Finally a question...

I know Robert Genn gets questions all the time, I never do but then he posts twice a week like clockwork and I never do. Once in a while I get one, Carol P asks... "I’m curious what type of painting would cause you to spend more time than (the) plein air quick study ‘pirate’….your pirate is so believable....". And to refresh your memory, here's the pirate she was referring to

A quick study is literally that, it's quick and it's a bit of learnin', sometimes to practice my swing, sometimes to show something to a class or on most occasions, to build up a library of paintings to use as reference for the more finished studio paintings. During the paint-outs we have a thing called a quick draw, which I used to love because it's more like a sport. Now the bloom is off the rose. The idea is to create a "finished" painting in 2 hours or so. Many of us can do this because we have learned to start and mostly finish a smallish painting in that time. For the record, there is an inherent freshness in painting that fast and leaving a lot undone. Some of my favorite paintings are that way. A whole lot of loose and a little bit of tight. Sargent is like that.

You look at a Sargent and it looks like he just slapped down his perfection using as few brush strokes as possible but it's tight where it needs to be. That ability comes from two things; doing a lot, a ton, ten thousand studies AND scraping off the stuff that looks labored or awkward and doing it over. I haven't actually gotten to the second part because if I scraped everything I don't like I'd never get it done. Having a very short attention span, I love the one or two hour paintings but for me it's not high art. A great painting takes a lot of time and research and study and failure and thought and trials and weeping and gnashing of teeth.

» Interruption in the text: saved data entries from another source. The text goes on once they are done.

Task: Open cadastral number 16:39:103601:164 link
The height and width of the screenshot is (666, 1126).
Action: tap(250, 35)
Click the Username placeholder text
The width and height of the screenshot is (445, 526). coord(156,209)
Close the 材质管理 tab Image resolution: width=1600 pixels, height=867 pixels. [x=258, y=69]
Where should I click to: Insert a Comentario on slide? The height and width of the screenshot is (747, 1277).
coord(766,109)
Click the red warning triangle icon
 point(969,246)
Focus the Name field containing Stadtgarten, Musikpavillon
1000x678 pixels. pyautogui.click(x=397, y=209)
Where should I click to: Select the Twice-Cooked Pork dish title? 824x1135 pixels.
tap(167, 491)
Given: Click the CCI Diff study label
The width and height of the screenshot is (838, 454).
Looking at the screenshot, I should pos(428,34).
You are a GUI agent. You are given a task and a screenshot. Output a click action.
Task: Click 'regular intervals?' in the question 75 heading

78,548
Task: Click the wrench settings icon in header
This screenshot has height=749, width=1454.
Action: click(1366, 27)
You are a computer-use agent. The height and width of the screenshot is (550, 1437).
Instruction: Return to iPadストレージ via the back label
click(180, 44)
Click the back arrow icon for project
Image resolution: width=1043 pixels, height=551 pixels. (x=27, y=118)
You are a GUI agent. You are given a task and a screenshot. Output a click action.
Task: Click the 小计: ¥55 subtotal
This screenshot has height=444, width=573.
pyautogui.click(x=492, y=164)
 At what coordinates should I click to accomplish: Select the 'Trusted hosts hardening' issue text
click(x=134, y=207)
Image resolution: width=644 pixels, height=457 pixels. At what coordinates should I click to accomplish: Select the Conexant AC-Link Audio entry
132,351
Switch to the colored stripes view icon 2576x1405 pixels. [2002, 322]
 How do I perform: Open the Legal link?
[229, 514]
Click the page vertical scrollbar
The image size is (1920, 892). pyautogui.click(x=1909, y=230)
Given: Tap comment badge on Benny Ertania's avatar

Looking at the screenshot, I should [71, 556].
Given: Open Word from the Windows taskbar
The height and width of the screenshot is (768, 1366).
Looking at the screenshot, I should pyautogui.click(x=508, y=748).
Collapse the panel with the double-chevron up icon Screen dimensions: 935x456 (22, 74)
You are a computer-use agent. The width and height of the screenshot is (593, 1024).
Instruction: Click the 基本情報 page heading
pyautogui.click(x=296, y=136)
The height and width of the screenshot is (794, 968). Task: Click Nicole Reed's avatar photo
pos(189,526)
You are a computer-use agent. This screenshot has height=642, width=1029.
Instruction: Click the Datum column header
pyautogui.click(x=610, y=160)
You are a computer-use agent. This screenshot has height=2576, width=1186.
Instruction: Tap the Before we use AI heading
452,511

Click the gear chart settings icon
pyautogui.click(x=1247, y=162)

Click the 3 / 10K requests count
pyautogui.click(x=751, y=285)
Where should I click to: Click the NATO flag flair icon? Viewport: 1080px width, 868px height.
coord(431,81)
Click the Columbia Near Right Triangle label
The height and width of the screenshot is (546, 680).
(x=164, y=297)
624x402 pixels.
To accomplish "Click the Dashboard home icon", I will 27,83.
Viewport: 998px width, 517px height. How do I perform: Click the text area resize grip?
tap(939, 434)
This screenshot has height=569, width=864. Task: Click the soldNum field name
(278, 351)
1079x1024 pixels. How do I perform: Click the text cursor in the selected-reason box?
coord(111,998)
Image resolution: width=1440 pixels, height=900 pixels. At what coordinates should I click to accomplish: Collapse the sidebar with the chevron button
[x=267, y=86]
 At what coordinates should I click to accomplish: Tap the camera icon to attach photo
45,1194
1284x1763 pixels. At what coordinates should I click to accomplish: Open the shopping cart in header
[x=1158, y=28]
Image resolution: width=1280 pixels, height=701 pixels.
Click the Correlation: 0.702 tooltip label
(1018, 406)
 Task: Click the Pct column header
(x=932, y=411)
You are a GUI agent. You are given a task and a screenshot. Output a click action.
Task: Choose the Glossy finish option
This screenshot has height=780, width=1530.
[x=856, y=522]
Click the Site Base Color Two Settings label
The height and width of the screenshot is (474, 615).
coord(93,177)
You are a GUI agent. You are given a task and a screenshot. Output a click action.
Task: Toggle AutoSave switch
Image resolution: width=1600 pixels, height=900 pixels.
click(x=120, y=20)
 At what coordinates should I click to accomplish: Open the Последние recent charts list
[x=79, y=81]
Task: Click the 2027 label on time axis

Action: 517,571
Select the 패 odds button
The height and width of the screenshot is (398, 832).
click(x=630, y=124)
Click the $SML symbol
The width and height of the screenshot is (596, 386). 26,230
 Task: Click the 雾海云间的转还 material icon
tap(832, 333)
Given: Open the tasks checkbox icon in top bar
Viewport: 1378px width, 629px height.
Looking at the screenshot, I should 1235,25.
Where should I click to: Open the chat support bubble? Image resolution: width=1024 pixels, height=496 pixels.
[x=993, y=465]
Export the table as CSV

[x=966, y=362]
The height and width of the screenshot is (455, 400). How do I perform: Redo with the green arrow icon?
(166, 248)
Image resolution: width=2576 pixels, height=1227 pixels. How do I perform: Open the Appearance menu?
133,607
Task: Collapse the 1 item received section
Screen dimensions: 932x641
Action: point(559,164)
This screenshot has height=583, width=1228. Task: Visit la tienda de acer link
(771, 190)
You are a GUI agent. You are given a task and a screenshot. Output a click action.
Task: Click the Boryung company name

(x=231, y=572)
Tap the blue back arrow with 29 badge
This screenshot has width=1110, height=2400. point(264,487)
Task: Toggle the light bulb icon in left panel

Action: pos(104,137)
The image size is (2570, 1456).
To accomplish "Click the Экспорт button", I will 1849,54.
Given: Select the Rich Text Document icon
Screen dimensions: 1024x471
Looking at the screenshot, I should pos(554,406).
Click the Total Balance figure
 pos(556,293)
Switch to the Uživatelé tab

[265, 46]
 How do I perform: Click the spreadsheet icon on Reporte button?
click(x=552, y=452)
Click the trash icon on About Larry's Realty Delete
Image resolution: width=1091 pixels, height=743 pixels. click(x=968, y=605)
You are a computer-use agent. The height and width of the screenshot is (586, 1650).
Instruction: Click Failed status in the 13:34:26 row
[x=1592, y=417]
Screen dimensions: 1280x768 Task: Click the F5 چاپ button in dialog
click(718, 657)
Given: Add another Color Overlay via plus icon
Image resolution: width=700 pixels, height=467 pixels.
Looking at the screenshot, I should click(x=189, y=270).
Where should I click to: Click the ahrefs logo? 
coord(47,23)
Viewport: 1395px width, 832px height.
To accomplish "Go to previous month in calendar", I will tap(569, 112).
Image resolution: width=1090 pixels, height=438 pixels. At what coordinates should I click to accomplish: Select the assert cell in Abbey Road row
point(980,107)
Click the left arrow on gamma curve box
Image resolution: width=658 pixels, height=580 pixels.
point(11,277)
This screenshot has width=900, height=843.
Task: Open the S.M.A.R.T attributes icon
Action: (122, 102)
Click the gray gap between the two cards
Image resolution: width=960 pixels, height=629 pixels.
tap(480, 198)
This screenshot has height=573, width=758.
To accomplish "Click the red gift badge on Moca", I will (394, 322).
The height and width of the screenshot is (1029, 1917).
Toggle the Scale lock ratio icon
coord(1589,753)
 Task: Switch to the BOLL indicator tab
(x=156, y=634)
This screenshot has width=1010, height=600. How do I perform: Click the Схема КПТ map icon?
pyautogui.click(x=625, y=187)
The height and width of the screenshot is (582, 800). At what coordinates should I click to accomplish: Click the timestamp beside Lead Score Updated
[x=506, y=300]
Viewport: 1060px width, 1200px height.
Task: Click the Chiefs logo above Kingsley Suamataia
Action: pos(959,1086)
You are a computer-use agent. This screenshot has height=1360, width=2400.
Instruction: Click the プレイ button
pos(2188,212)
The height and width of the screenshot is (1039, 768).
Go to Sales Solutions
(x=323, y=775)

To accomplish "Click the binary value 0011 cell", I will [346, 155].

To answer Carols question, there is a time for the quick study and there is a time for the labored, slow, thoughtful piece, the kind you want people to remember you by. I just finished the first in hopefully a long series of paintings of artists in their studios. I love the landscape, I do, there is a big challenge in making a painting that both presents the grandeur of nature and satisfies the desire to create a thing. But there's no narrative and I like a narrative.

While on a recent trip to the Baltimore area I visited a gallery with an artist friend and without my doing anything other than being in the right place at the right time, got picked up for a show about every day moments. I told her about this series that I'd been thinking on, the artists in their surrounds and she said, "Great!". So here's the first of many, I hope. I wanted to get a certain amount of loose and a little bit of tight and though I didn't quite get the percentage I was looking for, I like it. I like the overall composition and wish I had left a little more undone and there are about five really decent brush strokes in there so, all in all, I got enough to go on to the next finished piece.